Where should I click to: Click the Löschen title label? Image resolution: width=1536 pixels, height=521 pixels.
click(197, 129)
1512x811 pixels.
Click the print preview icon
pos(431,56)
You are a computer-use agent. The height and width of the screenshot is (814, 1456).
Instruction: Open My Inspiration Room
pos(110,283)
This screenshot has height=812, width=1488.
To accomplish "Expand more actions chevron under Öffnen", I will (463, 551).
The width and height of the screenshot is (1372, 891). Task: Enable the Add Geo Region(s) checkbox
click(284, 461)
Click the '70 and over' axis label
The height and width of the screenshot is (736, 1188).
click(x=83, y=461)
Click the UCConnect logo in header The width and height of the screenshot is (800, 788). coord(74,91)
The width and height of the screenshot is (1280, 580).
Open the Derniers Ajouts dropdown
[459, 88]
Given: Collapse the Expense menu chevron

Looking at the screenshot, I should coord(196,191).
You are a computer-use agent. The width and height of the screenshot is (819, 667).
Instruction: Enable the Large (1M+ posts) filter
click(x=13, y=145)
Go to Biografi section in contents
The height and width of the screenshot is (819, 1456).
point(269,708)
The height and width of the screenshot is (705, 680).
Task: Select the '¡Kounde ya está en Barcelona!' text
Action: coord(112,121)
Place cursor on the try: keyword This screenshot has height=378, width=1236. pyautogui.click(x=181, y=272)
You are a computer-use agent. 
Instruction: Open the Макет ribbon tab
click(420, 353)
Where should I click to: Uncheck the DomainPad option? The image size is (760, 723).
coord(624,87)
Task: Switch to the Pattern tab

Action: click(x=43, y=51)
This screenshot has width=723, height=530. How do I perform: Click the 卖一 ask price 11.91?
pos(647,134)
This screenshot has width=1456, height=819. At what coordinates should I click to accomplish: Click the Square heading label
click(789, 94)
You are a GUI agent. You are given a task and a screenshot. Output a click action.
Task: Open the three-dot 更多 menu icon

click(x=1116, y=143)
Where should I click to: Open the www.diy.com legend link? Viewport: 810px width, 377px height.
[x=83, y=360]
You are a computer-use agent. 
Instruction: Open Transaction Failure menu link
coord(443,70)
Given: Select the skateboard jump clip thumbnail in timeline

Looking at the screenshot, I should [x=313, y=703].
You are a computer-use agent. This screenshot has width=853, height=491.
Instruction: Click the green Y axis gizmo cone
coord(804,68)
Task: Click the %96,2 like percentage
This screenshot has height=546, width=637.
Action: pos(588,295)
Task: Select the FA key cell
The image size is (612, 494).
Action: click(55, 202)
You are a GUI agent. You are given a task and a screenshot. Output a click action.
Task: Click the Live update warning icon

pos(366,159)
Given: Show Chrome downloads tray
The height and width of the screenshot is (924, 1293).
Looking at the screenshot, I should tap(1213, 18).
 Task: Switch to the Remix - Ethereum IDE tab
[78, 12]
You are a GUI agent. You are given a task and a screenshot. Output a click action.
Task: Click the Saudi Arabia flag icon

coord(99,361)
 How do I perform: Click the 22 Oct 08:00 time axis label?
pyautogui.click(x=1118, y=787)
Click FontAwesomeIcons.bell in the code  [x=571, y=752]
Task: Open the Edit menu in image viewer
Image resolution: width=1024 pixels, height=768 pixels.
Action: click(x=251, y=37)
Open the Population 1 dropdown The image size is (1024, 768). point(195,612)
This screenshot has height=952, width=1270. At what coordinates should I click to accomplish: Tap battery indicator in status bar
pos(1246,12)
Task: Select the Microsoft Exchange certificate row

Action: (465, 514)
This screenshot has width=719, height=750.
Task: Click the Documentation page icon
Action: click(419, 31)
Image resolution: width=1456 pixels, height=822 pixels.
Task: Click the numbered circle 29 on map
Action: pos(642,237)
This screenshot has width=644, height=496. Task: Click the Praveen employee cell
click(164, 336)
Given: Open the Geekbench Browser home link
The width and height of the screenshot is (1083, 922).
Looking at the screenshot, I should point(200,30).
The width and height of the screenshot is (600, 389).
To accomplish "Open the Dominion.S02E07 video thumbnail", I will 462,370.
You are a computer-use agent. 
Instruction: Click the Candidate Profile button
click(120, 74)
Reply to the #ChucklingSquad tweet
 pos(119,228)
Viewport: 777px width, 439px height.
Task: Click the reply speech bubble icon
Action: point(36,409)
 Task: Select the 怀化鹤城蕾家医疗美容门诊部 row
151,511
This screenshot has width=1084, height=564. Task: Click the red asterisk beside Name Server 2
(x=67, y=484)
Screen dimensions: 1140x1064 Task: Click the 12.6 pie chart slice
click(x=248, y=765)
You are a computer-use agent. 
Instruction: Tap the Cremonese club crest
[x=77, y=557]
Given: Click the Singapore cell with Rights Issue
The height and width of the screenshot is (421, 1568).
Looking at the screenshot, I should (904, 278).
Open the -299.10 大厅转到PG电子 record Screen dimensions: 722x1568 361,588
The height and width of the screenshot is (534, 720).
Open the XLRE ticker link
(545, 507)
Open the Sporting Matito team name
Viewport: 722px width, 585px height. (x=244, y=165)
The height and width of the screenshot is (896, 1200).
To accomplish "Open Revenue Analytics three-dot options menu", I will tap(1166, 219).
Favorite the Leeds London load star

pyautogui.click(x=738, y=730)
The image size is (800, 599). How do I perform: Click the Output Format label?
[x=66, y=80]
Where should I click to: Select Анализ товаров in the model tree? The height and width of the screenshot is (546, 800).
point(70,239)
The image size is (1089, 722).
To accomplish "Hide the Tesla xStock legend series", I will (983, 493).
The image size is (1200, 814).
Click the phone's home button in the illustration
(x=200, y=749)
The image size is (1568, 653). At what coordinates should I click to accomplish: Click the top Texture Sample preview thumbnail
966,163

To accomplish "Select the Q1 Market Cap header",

------------------------------------------------------------

- **Goal**
Rewrite all of the data above, substituting "image dimensions" for every occurrence of "image size" and leaving everything else unchanged.

- **Response to this exercise**
Where should I click to: Click the Löschen title label? Image resolution: width=1536 pixels, height=521 pixels.
click(197, 129)
1512x811 pixels.
Click the print preview icon
pos(431,56)
You are a computer-use agent. The height and width of the screenshot is (814, 1456).
Instruction: Open My Inspiration Room
pos(110,283)
This screenshot has height=812, width=1488.
To accomplish "Expand more actions chevron under Öffnen", I will (463, 551).
The width and height of the screenshot is (1372, 891). Task: Enable the Add Geo Region(s) checkbox
click(284, 461)
Click the '70 and over' axis label
The height and width of the screenshot is (736, 1188).
click(x=83, y=461)
Click the UCConnect logo in header The width and height of the screenshot is (800, 788). coord(74,91)
The width and height of the screenshot is (1280, 580).
Open the Derniers Ajouts dropdown
[459, 88]
Given: Collapse the Expense menu chevron

Looking at the screenshot, I should coord(196,191).
You are a computer-use agent. The width and height of the screenshot is (819, 667).
Instruction: Enable the Large (1M+ posts) filter
click(x=13, y=145)
Go to Biografi section in contents
The height and width of the screenshot is (819, 1456).
point(269,708)
The height and width of the screenshot is (705, 680).
Task: Select the '¡Kounde ya está en Barcelona!' text
Action: coord(112,121)
Place cursor on the try: keyword This screenshot has height=378, width=1236. pyautogui.click(x=181, y=272)
You are a computer-use agent. 
Instruction: Open the Макет ribbon tab
click(420, 353)
Where should I click to: Uncheck the DomainPad option? The image dimensions is (760, 723).
coord(624,87)
Task: Switch to the Pattern tab

Action: click(x=43, y=51)
This screenshot has width=723, height=530. How do I perform: Click the 卖一 ask price 11.91?
pos(647,134)
This screenshot has width=1456, height=819. At what coordinates should I click to accomplish: Click the Square heading label
click(789, 94)
You are a GUI agent. You are given a task and a screenshot. Output a click action.
Task: Open the three-dot 更多 menu icon

click(x=1116, y=143)
Where should I click to: Open the www.diy.com legend link? Viewport: 810px width, 377px height.
[x=83, y=360]
You are a computer-use agent. 
Instruction: Open Transaction Failure menu link
coord(443,70)
Given: Select the skateboard jump clip thumbnail in timeline

Looking at the screenshot, I should [x=313, y=703].
You are a computer-use agent. This screenshot has width=853, height=491.
Instruction: Click the green Y axis gizmo cone
coord(804,68)
Task: Click the %96,2 like percentage
This screenshot has height=546, width=637.
Action: pos(588,295)
Task: Select the FA key cell
The image dimensions is (612, 494).
Action: click(55, 202)
You are a GUI agent. You are given a task and a screenshot. Output a click action.
Task: Click the Live update warning icon

pos(366,159)
Given: Show Chrome downloads tray
The height and width of the screenshot is (924, 1293).
Looking at the screenshot, I should tap(1213, 18).
 Task: Switch to the Remix - Ethereum IDE tab
[78, 12]
You are a GUI agent. You are given a task and a screenshot. Output a click action.
Task: Click the Saudi Arabia flag icon

coord(99,361)
 How do I perform: Click the 22 Oct 08:00 time axis label?
pyautogui.click(x=1118, y=787)
Click FontAwesomeIcons.bell in the code  [x=571, y=752]
Task: Open the Edit menu in image viewer
Image resolution: width=1024 pixels, height=768 pixels.
Action: click(x=251, y=37)
Open the Population 1 dropdown The image dimensions is (1024, 768). point(195,612)
This screenshot has height=952, width=1270. At what coordinates should I click to accomplish: Tap battery indicator in status bar
pos(1246,12)
Task: Select the Microsoft Exchange certificate row

Action: (465, 514)
This screenshot has width=719, height=750.
Task: Click the Documentation page icon
Action: click(419, 31)
Image resolution: width=1456 pixels, height=822 pixels.
Task: Click the numbered circle 29 on map
Action: pos(642,237)
This screenshot has width=644, height=496. Task: Click the Praveen employee cell
click(164, 336)
Given: Open the Geekbench Browser home link
The width and height of the screenshot is (1083, 922).
Looking at the screenshot, I should point(200,30).
The width and height of the screenshot is (600, 389).
To accomplish "Open the Dominion.S02E07 video thumbnail", I will 462,370.
You are a computer-use agent. 
Instruction: Click the Candidate Profile button
click(120, 74)
Reply to the #ChucklingSquad tweet
 pos(119,228)
Viewport: 777px width, 439px height.
Task: Click the reply speech bubble icon
Action: point(36,409)
 Task: Select the 怀化鹤城蕾家医疗美容门诊部 row
151,511
This screenshot has width=1084, height=564. Task: Click the red asterisk beside Name Server 2
(x=67, y=484)
Screen dimensions: 1140x1064 Task: Click the 12.6 pie chart slice
click(x=248, y=765)
You are a computer-use agent. 
Instruction: Tap the Cremonese club crest
[x=77, y=557]
Given: Click the Singapore cell with Rights Issue
The height and width of the screenshot is (421, 1568).
Looking at the screenshot, I should (904, 278).
Open the -299.10 大厅转到PG电子 record Screen dimensions: 722x1568 361,588
The height and width of the screenshot is (534, 720).
Open the XLRE ticker link
(545, 507)
Open the Sporting Matito team name
Viewport: 722px width, 585px height. (x=244, y=165)
The height and width of the screenshot is (896, 1200).
To accomplish "Open Revenue Analytics three-dot options menu", I will tap(1166, 219).
Favorite the Leeds London load star

pyautogui.click(x=738, y=730)
The image dimensions is (800, 599). How do I perform: Click the Output Format label?
[x=66, y=80]
Where should I click to: Select Анализ товаров in the model tree? The height and width of the screenshot is (546, 800).
point(70,239)
The image dimensions is (1089, 722).
To accomplish "Hide the Tesla xStock legend series", I will (983, 493).
The image dimensions is (1200, 814).
Click the phone's home button in the illustration
(x=200, y=749)
The image dimensions is (1568, 653). At what coordinates should I click to accomplish: Click the top Texture Sample preview thumbnail
966,163

To accomplish "Select the Q1 Market Cap header",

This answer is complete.